* Aim
Reproduce the lines of the listing from the one with "Go to previous" through the end of the listing, substituting "Goal" for "Instruction" and leaving everything else unchanged.

(Word and element pointing listing)
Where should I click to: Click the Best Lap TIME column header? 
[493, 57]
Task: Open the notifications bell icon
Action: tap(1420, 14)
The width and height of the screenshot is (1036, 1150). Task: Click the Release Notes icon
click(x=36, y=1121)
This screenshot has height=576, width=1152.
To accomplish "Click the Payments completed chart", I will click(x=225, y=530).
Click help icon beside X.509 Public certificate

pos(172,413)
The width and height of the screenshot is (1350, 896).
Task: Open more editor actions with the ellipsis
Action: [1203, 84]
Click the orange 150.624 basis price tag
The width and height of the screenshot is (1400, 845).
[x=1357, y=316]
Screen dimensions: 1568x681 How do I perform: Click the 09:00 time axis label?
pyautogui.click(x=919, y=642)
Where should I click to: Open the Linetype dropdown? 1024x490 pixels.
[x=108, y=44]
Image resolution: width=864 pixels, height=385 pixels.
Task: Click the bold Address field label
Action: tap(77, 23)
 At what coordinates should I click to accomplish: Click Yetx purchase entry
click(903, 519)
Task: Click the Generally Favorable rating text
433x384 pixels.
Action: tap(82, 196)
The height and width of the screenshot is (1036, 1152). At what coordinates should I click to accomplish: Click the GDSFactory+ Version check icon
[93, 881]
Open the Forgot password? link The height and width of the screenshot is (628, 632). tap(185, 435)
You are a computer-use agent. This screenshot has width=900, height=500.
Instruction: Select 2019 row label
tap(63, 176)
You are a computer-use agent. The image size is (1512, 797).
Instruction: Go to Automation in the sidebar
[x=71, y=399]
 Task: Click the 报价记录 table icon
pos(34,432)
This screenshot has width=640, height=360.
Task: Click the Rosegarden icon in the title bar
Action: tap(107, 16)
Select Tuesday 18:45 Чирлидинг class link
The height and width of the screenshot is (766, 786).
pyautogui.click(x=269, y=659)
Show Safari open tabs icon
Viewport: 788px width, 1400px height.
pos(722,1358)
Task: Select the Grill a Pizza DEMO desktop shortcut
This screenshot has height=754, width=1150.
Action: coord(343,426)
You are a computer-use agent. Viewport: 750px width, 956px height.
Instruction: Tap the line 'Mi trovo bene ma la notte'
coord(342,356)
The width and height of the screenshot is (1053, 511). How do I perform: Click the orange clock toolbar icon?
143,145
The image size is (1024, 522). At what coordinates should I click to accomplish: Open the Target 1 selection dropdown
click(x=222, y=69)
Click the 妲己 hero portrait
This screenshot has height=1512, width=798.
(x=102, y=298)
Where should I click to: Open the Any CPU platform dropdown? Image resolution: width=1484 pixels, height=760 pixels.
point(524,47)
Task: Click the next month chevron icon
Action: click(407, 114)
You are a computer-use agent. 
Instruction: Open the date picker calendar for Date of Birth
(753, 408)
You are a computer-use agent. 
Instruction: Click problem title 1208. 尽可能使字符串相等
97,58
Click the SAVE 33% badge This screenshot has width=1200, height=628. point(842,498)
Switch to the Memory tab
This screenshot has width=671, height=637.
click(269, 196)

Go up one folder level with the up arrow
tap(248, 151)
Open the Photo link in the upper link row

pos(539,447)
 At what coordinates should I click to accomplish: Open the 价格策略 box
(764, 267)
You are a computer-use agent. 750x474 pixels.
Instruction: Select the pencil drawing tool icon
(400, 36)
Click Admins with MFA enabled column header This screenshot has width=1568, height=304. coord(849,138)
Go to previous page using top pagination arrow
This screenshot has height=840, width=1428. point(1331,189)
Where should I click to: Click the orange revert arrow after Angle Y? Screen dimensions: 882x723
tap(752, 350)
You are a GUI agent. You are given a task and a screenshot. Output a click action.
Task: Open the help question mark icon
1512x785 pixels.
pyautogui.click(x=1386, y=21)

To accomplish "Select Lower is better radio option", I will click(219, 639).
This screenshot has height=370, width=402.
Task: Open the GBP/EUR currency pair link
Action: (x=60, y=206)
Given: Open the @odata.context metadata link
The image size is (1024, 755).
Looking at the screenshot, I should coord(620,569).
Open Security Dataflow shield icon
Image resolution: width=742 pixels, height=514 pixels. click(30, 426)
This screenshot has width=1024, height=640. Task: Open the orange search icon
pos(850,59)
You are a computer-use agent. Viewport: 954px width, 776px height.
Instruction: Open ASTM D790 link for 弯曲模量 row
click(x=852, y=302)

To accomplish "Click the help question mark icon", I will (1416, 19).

* Answer to this exercise
Go to previous page using top pagination arrow
This screenshot has height=840, width=1428. point(1331,189)
Where should I click to: Click the orange revert arrow after Angle Y? Screen dimensions: 882x723
tap(752, 350)
You are a GUI agent. You are given a task and a screenshot. Output a click action.
Task: Open the help question mark icon
1512x785 pixels.
pyautogui.click(x=1386, y=21)

To accomplish "Select Lower is better radio option", I will click(219, 639).
This screenshot has height=370, width=402.
Task: Open the GBP/EUR currency pair link
Action: (x=60, y=206)
Given: Open the @odata.context metadata link
The image size is (1024, 755).
Looking at the screenshot, I should coord(620,569).
Open Security Dataflow shield icon
Image resolution: width=742 pixels, height=514 pixels. click(30, 426)
This screenshot has width=1024, height=640. Task: Open the orange search icon
pos(850,59)
You are a computer-use agent. Viewport: 954px width, 776px height.
Goal: Open ASTM D790 link for 弯曲模量 row
click(x=852, y=302)

To accomplish "Click the help question mark icon", I will (1416, 19).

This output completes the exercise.